A, Distal half of a 12-mm wide P. grayi leaf showing single vein. B, Fluorescence image of a paradermal section of leaf after infusion with Texas red. Tissues from left to right are leaf vein metaxylem (MX; red), transfusion tissue (TT; red), and ATT (yellow). Those ATT tracheids not containing dye appear blue due to lignin autofluorescence. C and D, Frozen cross sections of the leaf cut along the axis marked in B, showing ATT tracheids in blue (due to autofluorescence) and chlorophyll as red. Tracheids under small tensions appeared round in cross section (C) while those in water stressed leaves (D) became highly flattened.

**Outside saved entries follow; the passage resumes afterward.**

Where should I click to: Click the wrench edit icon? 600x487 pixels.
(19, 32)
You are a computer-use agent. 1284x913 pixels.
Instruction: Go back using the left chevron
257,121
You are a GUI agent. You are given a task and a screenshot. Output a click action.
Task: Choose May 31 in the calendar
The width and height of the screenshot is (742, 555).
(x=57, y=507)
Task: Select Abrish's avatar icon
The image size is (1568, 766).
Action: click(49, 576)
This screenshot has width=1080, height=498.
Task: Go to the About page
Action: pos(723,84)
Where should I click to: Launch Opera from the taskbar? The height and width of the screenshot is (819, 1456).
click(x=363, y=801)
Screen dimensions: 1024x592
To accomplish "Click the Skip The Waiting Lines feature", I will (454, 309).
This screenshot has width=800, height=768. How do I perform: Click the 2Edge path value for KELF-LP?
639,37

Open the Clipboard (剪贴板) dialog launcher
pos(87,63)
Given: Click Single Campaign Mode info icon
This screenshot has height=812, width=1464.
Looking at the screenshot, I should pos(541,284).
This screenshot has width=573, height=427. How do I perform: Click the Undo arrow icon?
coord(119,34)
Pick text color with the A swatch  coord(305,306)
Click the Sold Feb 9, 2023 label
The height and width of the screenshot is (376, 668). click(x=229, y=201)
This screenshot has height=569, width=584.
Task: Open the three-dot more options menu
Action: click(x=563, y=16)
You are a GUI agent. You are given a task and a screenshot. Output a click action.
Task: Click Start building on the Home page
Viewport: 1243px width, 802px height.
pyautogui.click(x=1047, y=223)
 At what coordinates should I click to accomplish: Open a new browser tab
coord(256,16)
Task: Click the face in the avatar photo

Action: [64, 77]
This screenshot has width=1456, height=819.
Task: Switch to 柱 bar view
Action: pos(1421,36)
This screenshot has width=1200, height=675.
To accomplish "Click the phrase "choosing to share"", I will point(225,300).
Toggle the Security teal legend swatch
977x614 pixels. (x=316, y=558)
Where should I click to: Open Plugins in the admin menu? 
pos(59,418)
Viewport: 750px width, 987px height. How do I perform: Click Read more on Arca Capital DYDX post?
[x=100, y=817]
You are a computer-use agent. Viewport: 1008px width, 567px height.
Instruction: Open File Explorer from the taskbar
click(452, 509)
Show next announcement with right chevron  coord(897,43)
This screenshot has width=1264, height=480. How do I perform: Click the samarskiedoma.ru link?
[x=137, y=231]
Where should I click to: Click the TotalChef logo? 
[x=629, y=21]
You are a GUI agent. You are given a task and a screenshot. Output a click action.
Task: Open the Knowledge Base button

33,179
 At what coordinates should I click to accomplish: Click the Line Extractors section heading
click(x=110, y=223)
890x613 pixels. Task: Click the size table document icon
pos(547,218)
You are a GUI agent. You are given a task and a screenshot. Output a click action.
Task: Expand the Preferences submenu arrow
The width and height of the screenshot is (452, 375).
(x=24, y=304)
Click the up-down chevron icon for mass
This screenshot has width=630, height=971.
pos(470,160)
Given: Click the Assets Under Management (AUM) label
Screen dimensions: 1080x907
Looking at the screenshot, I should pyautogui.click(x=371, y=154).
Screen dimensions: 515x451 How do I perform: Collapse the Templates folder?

Scale bars in B = 200 μm and in C and D = 100 μm).

Figure 2.

Distributions of ATT tracheid cross-sectional geometry using a circularity index (C) that describes perfectly round cells as 1 and approaches zero as cells become flattened. At low tension (−0.7 MPa) nearly all cells were round while at high tension (−3.2 MPa) cells were mostly flattened. At intermediate tensions (−2.3 MPa) the frequency distribution of tracheid circularity was always strongly bimodal with 75% of cells either round (C ≥ 0.8) or strongly flattened (C ≤ 0.4). The three distributions shown are from representative leaves at the pressures shown (n = 140–150 tracheids/leaf).

Figure 3.

A, Mean values (±sd; n = 140) of ATT tracheid C for 40 leaves desiccated to a range of water potentials. A polynomial curve is fitted to the data indicating the decline in C at water potentials below −1 MPa to a minimum at −2.8 MPa followed by a small increase in C below −2.8 MPa, probably indicating initial cavitation. Very large sds indicate the bimodal distribution of tracheid shape. Values from whole plants droughted to −2.3 MPa and then rewatered are shown as black circles. B, Increasing percentage of collapsed ATT tracheids (C ≤ 0.4; squares) and decreasing percentage of uncollapsed tracheids (C ≥ 0.8; circles) in the same leaves as A. Leaves from droughted trees are shown as black squares. Ellipses at the left end of the graph show the range of shapes within the uncollapsed (top) and collapsed (bottom) catagories.

Figure 4.

A, The response of leaf hydraulic conductance: K_leaf (black diamonds) and percentage loss of leaf-vein hydraulic conductance (white triangles) to leaf water potential. Mean water potential (±sd; n = 8) at stomatal closure is indicated by a vertical line (sd by dotted lines) showing that stomata closed after a 25% loss of K_leaf and significantly in advance of any cavitation in the vein xylem. B, Comparison of the response of K_leaf and percentage collapse of ATT tracheids (white squares) to water potential during leaf desiccation. Strong correspondence between hydraulic conductance and cell collapse suggest a causal relationship. Stomatal closure corresponded with a 45% collapse rate of tracheids.

Figure 5.

Relationship between the cell radius and cell wall thickness of ATT tracheids (n = 80) from five leaves. Wall thickness and cell radius varied in proportion over the range of cell sizes. A highly significant linear regression is fitted (r² = 0.61; P < 0.001).

Figure 6.

Observed versus modeled cell collapse of ATT tracheids in P. grayi. Observed collapse data are the same as shown in Figure 3B (squares) while modeled values are shown as curves. Cell wall elastic modulus is unknown for tracheids, and hence two values for the radial modulus of Picea abies green wood are used for comparison. The larger of these estimates appears to be close to the real value for the tracheids observed here.